- **What this task involves**
Transcribe the data exactly.

- **Records to use**

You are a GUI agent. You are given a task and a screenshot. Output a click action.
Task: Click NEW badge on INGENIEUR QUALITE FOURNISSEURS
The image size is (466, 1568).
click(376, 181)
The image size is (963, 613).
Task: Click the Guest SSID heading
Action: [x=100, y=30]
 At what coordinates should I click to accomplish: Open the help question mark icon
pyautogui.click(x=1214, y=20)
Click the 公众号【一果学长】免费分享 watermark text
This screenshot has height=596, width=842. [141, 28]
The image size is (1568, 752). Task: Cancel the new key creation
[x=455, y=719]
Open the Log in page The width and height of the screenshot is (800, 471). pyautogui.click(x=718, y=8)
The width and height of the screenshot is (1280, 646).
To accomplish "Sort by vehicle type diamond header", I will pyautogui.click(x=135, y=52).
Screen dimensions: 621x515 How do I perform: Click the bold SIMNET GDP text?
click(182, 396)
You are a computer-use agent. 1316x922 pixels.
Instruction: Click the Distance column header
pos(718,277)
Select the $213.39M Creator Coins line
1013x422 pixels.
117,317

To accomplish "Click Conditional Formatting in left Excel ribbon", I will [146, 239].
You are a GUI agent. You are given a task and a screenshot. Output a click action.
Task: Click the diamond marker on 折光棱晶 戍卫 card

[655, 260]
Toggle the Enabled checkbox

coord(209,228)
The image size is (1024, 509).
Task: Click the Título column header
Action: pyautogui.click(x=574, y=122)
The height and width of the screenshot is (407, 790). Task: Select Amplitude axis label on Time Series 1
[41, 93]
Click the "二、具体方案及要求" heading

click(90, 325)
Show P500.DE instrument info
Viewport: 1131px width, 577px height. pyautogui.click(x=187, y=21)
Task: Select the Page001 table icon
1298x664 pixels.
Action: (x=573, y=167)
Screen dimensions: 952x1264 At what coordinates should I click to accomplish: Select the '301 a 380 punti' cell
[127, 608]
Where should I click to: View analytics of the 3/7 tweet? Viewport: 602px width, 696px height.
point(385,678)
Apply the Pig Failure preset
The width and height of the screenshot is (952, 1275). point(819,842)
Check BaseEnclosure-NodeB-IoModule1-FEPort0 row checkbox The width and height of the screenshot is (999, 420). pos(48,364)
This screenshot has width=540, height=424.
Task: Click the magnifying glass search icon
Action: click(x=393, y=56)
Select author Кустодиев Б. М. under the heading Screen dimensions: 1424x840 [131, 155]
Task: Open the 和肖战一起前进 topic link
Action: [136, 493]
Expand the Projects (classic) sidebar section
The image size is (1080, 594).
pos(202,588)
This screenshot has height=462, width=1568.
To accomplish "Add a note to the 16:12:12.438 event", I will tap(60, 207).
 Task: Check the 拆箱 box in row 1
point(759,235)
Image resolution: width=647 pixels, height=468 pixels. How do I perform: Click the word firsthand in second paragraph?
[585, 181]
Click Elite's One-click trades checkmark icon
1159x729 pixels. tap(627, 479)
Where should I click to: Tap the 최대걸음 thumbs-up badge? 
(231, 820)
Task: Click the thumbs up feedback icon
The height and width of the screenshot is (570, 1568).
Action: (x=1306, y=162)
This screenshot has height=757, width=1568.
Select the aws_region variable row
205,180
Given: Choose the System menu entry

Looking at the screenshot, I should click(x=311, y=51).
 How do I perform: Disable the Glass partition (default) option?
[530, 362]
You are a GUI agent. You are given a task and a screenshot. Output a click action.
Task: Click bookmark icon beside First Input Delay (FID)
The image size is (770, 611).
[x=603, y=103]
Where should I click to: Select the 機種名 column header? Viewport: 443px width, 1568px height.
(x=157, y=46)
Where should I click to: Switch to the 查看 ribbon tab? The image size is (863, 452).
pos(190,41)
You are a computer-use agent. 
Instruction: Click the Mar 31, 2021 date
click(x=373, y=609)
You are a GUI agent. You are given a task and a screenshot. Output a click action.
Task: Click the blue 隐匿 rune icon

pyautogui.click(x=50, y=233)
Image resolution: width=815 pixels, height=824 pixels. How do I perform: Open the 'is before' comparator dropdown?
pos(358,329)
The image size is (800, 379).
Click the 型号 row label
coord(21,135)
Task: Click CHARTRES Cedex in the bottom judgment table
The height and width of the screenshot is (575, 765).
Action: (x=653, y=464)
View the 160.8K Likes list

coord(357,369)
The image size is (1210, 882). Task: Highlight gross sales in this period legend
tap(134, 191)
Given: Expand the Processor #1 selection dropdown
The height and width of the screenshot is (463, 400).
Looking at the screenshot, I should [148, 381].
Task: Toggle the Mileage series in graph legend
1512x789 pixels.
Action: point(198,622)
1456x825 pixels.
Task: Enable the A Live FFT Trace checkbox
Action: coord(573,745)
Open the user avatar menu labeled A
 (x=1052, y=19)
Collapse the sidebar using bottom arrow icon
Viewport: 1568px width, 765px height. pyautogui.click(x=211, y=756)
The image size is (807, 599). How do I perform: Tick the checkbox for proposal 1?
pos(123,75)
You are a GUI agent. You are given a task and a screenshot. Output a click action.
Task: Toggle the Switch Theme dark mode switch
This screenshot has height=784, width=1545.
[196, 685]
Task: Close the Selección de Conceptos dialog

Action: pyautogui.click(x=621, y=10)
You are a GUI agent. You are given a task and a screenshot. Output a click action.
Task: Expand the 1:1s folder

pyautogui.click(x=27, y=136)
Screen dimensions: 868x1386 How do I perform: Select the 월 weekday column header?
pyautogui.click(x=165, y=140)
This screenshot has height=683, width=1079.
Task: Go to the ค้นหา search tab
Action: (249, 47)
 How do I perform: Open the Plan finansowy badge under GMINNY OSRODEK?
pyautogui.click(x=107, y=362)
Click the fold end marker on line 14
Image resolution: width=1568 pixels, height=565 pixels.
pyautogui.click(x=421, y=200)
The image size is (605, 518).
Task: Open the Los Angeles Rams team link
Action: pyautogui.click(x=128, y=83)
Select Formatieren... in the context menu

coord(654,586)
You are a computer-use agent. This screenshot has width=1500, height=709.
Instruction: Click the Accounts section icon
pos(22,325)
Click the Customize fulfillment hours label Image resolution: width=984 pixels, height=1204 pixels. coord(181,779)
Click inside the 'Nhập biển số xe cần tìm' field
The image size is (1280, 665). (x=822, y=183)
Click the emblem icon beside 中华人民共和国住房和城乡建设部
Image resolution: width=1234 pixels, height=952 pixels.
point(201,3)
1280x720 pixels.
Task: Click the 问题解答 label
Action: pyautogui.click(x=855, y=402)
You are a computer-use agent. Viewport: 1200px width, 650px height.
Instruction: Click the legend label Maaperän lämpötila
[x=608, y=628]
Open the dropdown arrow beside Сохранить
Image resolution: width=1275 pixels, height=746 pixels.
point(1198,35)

- **Reply**
You are a GUI agent. You are given a task and a screenshot. Output a click action.
Task: Click NEW badge on INGENIEUR QUALITE FOURNISSEURS
The image size is (466, 1568).
click(376, 181)
The image size is (963, 613).
Task: Click the Guest SSID heading
Action: [x=100, y=30]
 At what coordinates should I click to accomplish: Open the help question mark icon
pyautogui.click(x=1214, y=20)
Click the 公众号【一果学长】免费分享 watermark text
This screenshot has height=596, width=842. [141, 28]
The image size is (1568, 752). Task: Cancel the new key creation
[x=455, y=719]
Open the Log in page The width and height of the screenshot is (800, 471). pyautogui.click(x=718, y=8)
The width and height of the screenshot is (1280, 646).
To accomplish "Sort by vehicle type diamond header", I will pyautogui.click(x=135, y=52).
Screen dimensions: 621x515 How do I perform: Click the bold SIMNET GDP text?
click(182, 396)
You are a computer-use agent. 1316x922 pixels.
Instruction: Click the Distance column header
pos(718,277)
Select the $213.39M Creator Coins line
1013x422 pixels.
117,317

To accomplish "Click Conditional Formatting in left Excel ribbon", I will [146, 239].
You are a GUI agent. You are given a task and a screenshot. Output a click action.
Task: Click the diamond marker on 折光棱晶 戍卫 card

[655, 260]
Toggle the Enabled checkbox

coord(209,228)
The image size is (1024, 509).
Task: Click the Título column header
Action: pyautogui.click(x=574, y=122)
The height and width of the screenshot is (407, 790). Task: Select Amplitude axis label on Time Series 1
[41, 93]
Click the "二、具体方案及要求" heading

click(90, 325)
Show P500.DE instrument info
Viewport: 1131px width, 577px height. pyautogui.click(x=187, y=21)
Task: Select the Page001 table icon
1298x664 pixels.
Action: (x=573, y=167)
Screen dimensions: 952x1264 At what coordinates should I click to accomplish: Select the '301 a 380 punti' cell
[127, 608]
Where should I click to: View analytics of the 3/7 tweet? Viewport: 602px width, 696px height.
point(385,678)
Apply the Pig Failure preset
The width and height of the screenshot is (952, 1275). point(819,842)
Check BaseEnclosure-NodeB-IoModule1-FEPort0 row checkbox The width and height of the screenshot is (999, 420). pos(48,364)
This screenshot has width=540, height=424.
Task: Click the magnifying glass search icon
Action: click(x=393, y=56)
Select author Кустодиев Б. М. under the heading Screen dimensions: 1424x840 [131, 155]
Task: Open the 和肖战一起前进 topic link
Action: [136, 493]
Expand the Projects (classic) sidebar section
The image size is (1080, 594).
pos(202,588)
This screenshot has height=462, width=1568.
To accomplish "Add a note to the 16:12:12.438 event", I will tap(60, 207).
 Task: Check the 拆箱 box in row 1
point(759,235)
Image resolution: width=647 pixels, height=468 pixels. How do I perform: Click the word firsthand in second paragraph?
[585, 181]
Click Elite's One-click trades checkmark icon
1159x729 pixels. tap(627, 479)
Where should I click to: Tap the 최대걸음 thumbs-up badge? 
(231, 820)
Task: Click the thumbs up feedback icon
The height and width of the screenshot is (570, 1568).
Action: (x=1306, y=162)
This screenshot has height=757, width=1568.
Select the aws_region variable row
205,180
Given: Choose the System menu entry

Looking at the screenshot, I should click(x=311, y=51).
 How do I perform: Disable the Glass partition (default) option?
[530, 362]
You are a GUI agent. You are given a task and a screenshot. Output a click action.
Task: Click bookmark icon beside First Input Delay (FID)
The image size is (770, 611).
[x=603, y=103]
Where should I click to: Select the 機種名 column header? Viewport: 443px width, 1568px height.
(x=157, y=46)
Where should I click to: Switch to the 查看 ribbon tab? The image size is (863, 452).
pos(190,41)
You are a computer-use agent. 
Instruction: Click the Mar 31, 2021 date
click(x=373, y=609)
You are a GUI agent. You are given a task and a screenshot. Output a click action.
Task: Click the blue 隐匿 rune icon

pyautogui.click(x=50, y=233)
Image resolution: width=815 pixels, height=824 pixels. How do I perform: Open the 'is before' comparator dropdown?
pos(358,329)
The image size is (800, 379).
Click the 型号 row label
coord(21,135)
Task: Click CHARTRES Cedex in the bottom judgment table
The height and width of the screenshot is (575, 765).
Action: (x=653, y=464)
View the 160.8K Likes list

coord(357,369)
The image size is (1210, 882). Task: Highlight gross sales in this period legend
tap(134, 191)
Given: Expand the Processor #1 selection dropdown
The height and width of the screenshot is (463, 400).
Looking at the screenshot, I should [148, 381].
Task: Toggle the Mileage series in graph legend
1512x789 pixels.
Action: point(198,622)
1456x825 pixels.
Task: Enable the A Live FFT Trace checkbox
Action: coord(573,745)
Open the user avatar menu labeled A
 (x=1052, y=19)
Collapse the sidebar using bottom arrow icon
Viewport: 1568px width, 765px height. pyautogui.click(x=211, y=756)
The image size is (807, 599). How do I perform: Tick the checkbox for proposal 1?
pos(123,75)
You are a GUI agent. You are given a task and a screenshot. Output a click action.
Task: Toggle the Switch Theme dark mode switch
This screenshot has height=784, width=1545.
[196, 685]
Task: Close the Selección de Conceptos dialog

Action: pyautogui.click(x=621, y=10)
You are a GUI agent. You are given a task and a screenshot. Output a click action.
Task: Expand the 1:1s folder

pyautogui.click(x=27, y=136)
Screen dimensions: 868x1386 How do I perform: Select the 월 weekday column header?
pyautogui.click(x=165, y=140)
This screenshot has height=683, width=1079.
Task: Go to the ค้นหา search tab
Action: (249, 47)
 How do I perform: Open the Plan finansowy badge under GMINNY OSRODEK?
pyautogui.click(x=107, y=362)
Click the fold end marker on line 14
Image resolution: width=1568 pixels, height=565 pixels.
pyautogui.click(x=421, y=200)
The image size is (605, 518).
Task: Open the Los Angeles Rams team link
Action: pyautogui.click(x=128, y=83)
Select Formatieren... in the context menu

coord(654,586)
You are a computer-use agent. This screenshot has width=1500, height=709.
Instruction: Click the Accounts section icon
pos(22,325)
Click the Customize fulfillment hours label Image resolution: width=984 pixels, height=1204 pixels. coord(181,779)
Click inside the 'Nhập biển số xe cần tìm' field
The image size is (1280, 665). (x=822, y=183)
Click the emblem icon beside 中华人民共和国住房和城乡建设部
Image resolution: width=1234 pixels, height=952 pixels.
point(201,3)
1280x720 pixels.
Task: Click the 问题解答 label
Action: pyautogui.click(x=855, y=402)
You are a computer-use agent. Viewport: 1200px width, 650px height.
Instruction: Click the legend label Maaperän lämpötila
[x=608, y=628]
Open the dropdown arrow beside Сохранить
Image resolution: width=1275 pixels, height=746 pixels.
point(1198,35)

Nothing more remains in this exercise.